Abstract

WHEN Lord Protector Somerset fell from power in 1549, his steward of thirteen years, Sir John Thynne, also lost his position at court. After paying fines, forfeiting property, and twice spending time in prison, Thynne withdrew in the early 1550s to Wiltshire, where he dedicated himself to what would be his life's work, the building of Longleat House.1 Thynne's re-location made him more dependent than ever before on his London contacts in order to conduct his legal and business affairs there and to stay abreast of current events in Europe and at court. Because the ‘newsletters’ he received sometimes also reported not only on politics, but also on theatrical entertainments, they shed new light on masques devised by Sir Thomas Benger in the 1560s and on the impact of these entertainments on his career as Master of the Revels. Appointed to that office by warrant on 18 January 1560,2 Benger was immediately under pressure to produce shows appropriate for the celebration of the marriage on Sunday, 25 February of William Brooke, Lord Cobham, and Frances Newton, one of the chamberers of Queen Elizabeth's privy chamber. As one of the letters in the Thynne correspondence makes clear, Benger was up to the occasion. William Honing, who had also lost his position as Clerk of the Privy Council when Somerset fell but continued as one of the clerks of the Signet at this time,3 wrote to Sir John Thynne on 28 February.
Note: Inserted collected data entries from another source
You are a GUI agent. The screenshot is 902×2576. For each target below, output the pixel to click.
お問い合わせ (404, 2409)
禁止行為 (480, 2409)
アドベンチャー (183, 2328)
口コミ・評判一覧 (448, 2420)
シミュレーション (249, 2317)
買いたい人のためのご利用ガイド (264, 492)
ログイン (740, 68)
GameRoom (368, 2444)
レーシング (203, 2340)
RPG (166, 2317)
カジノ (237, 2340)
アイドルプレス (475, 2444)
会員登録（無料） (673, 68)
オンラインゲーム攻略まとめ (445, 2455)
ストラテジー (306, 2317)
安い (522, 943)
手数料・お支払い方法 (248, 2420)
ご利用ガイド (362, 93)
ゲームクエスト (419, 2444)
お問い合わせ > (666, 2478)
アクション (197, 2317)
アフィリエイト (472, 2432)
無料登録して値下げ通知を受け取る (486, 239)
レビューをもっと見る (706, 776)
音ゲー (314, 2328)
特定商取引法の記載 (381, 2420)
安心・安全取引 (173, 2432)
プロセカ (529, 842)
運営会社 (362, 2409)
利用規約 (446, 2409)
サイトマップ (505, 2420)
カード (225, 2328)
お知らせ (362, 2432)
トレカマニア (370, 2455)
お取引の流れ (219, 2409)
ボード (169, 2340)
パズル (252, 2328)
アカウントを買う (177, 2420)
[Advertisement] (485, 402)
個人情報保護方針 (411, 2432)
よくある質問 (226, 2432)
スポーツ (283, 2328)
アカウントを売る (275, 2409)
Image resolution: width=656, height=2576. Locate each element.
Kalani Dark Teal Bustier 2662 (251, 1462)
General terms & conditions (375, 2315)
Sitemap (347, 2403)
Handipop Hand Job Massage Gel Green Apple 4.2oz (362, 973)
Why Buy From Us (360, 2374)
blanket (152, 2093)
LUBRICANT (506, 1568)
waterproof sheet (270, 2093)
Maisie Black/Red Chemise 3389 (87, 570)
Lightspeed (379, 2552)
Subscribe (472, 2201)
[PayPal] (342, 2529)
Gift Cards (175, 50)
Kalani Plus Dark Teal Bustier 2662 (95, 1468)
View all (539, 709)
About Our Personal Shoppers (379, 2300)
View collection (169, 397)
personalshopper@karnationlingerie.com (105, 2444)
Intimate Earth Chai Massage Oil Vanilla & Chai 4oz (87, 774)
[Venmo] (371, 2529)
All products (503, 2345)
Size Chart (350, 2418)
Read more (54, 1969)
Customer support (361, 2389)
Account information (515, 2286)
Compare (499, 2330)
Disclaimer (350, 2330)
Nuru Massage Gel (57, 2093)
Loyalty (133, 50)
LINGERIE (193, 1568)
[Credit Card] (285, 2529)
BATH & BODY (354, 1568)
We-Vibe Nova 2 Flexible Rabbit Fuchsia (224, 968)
After noting that the couple solemnly married in the presence of the queen and most of the nobility, Honing reported that ‘that night we had a solempne maske & on shroftewesdaye night a handsom shewe of trivmphe in the hawle besides a fayre maske.’4 Presumably the masques to which Honing alluded included some of those that the accounts of the Revels Office document: one of Nusquams or Clowns for men, another of Actaeon and his hunters for men, and one of Diana and her nymphs for women.5 Honing adds to our knowledge of these court festivities by indicating that there was also a ‘triumph’, that is, ‘a masque-like revel that combined dramatic action with martial combat’6—a form of entertainment that was one of Benger's favourite courtly devices. From Honing's letter we now know that Sir Thomas Benger's career as Master of the Revels began on a high note, for Honing wrapped up his report of the masques by telling Thynne of their impact on Benger's reputation: ‘The newe Mr of the revelles … hath wonne his spurres by his gay devises.’